Common treatments include
- Antibiotics a course of antibiotics is often prescribed and at times cycled to prevent tolerance. Such as Rifaximin, Norfloxacin and Amoxicillin-clavulanate;
- Herbal antimicrobials - one study has shown that natural antimicrobials were more effective than antibiotic treatment. About 57% of those who did not get results with Rifaximin treatment got better results with herbal antimicrobials;
- Diet - a low FODMAP (Fermentable Oligosaccharides, Disaccharides, Monosaccharides And Polyols) diet is generally prescribed. While this improves symptoms, it does not resolve the cause. More on diet below;
- Nutritional support - to correct and support weight loss and vitamin and mineral deficiencies such as B12, vitamin A, D and E;
- Sometimes compounds that improve muscular contraction are given if abnormalities of SI motility exist;
- Probiotic therapy - may help to reduce symptoms.
Why a low FODMAP is not the answer
FODMAP foods are fermentable carbohydrates that feed the good bacteria in the large intestine. While a low FODMAP diet reduces symptoms and makes you more comfortable by starving off bacteria in the small intestine, it does not get rid of the overgrowth.
In fact a low FODMAP diet long term can reduce the overall bacteria in the large intestine along with reduce the production of short chain fatty acids (SCFA), such as butyrate. Butyrate is essential for good health as it decreases inflammation in the colon and helps prevent the development of leaky gut.

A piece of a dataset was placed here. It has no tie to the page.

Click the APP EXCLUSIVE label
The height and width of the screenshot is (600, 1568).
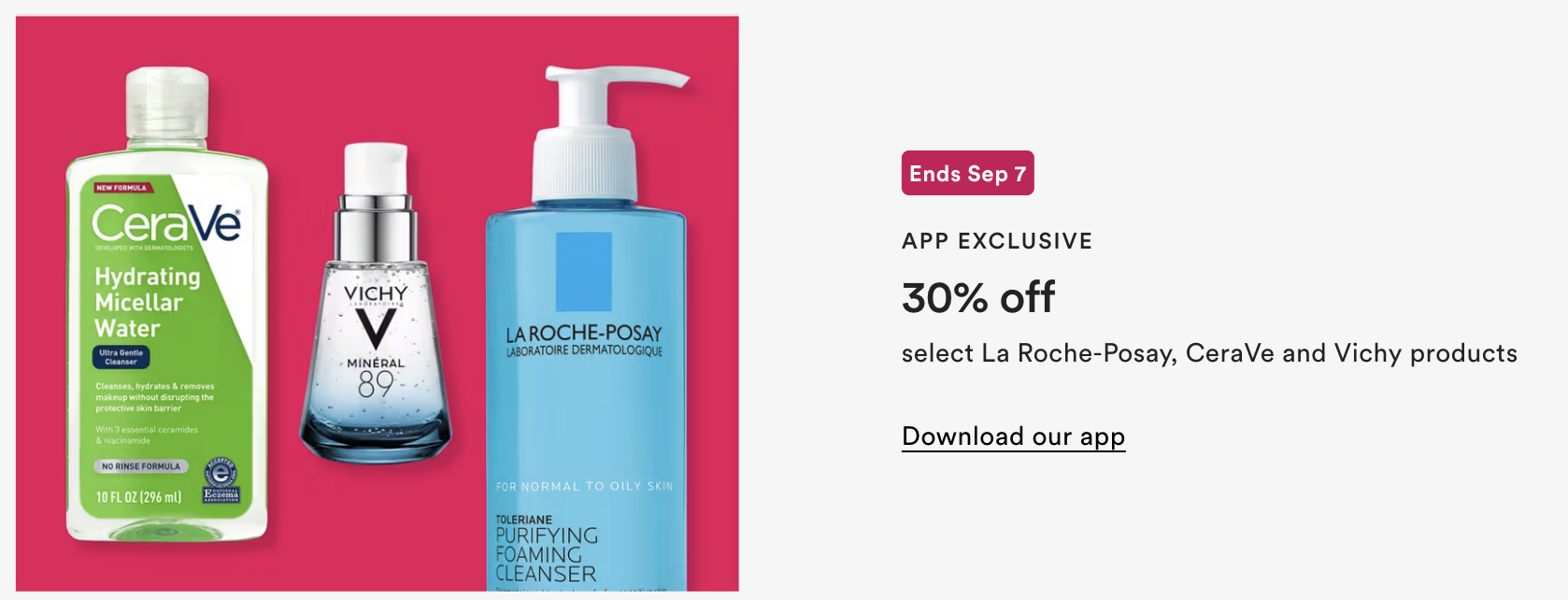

Dr Mark Pimentel states that having well fed, happy SI bacteria is important if you want to remove SIBO. If you starve them, they are likely to “hide” and become more difficult to get rid of. Instead feeding the bacteria with a moderate amount of FODMAP foods, as much as can be tolerated is the key to a successful treatment. Consuming a prebiotic supplement along with antibiotic treatment has also been shown to improve the success rate by 63% and 87% if taken with antibiotics and guar gum.
Dietary treatment is highly personal because everyone responds differently. Some bloating and gas is to be expected but if symptoms are debilitating or causing pain then you may need to adjust the amount of FODMAP foods.
Other dietary and lifestyle considerations are to make sure that quality protein is consumed with every meal and that stress is minimised so that the immune system is not weakened while you detox and repair.
Unfortunately SIBO is a bugger to treat with a recurrence rate of almost 45% within a year of treatment. This just highlights that correcting the cause and drivers of SIBO is as important as treating the overgrowth and that more than one round of treatment may be needed to clear it.
There is still a lot to discover about treatment of SIBO so no doubt the current protocol will continue to change as new discoveries are made. In the meantime I suggest you get some support from a naturopath or GP if you suspect SIBO so that your treatment plan can be tailored and monitored to suit your individual needs.